I've started working in IT consultancy in 2003 & I had very little idea about what I had just stepped in ;P I already had some professional experience as a programmer, designer & even a team lead of a small squad, but I had yet to learn a lot about IT projects:

  • how huge, complex & absorbing (even for a big corporation) they can get
  • what kind of unreal & undreamed of problems you can encounter during them
  • why large enterprises invite huge mercenary enterprises to mess with the most critical elements of their IT landscape, instead of doing it on their own

I've learned all of that the hard way, in the heat of battle. And I had the opportunity to see with my very own eyes the twilight of so-called "traditional" IT Consulting.

This post series is about what I mean by that & what's the outcome.

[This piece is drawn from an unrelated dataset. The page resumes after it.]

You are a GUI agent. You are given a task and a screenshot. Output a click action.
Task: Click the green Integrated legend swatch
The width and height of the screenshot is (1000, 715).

What has changed since I've started?

  • Access to information & suffocation of closed technologies

10 years ago development was very expensive & slow, development skills were rare & technology stacks were very hard to integrate. Software vendors were reluctant to reveal their internals or even APIs or to allow anyone mess with their software too freely (vendor lock-in FTW!). And the competition in particular market areas (types of large, enterprise systems) wasn't that fierce because it was a huge investment that took helluva time to build something market ready (not mentioning software credibility -> something that wasn't present for at least 10 years was considered scarcely credible).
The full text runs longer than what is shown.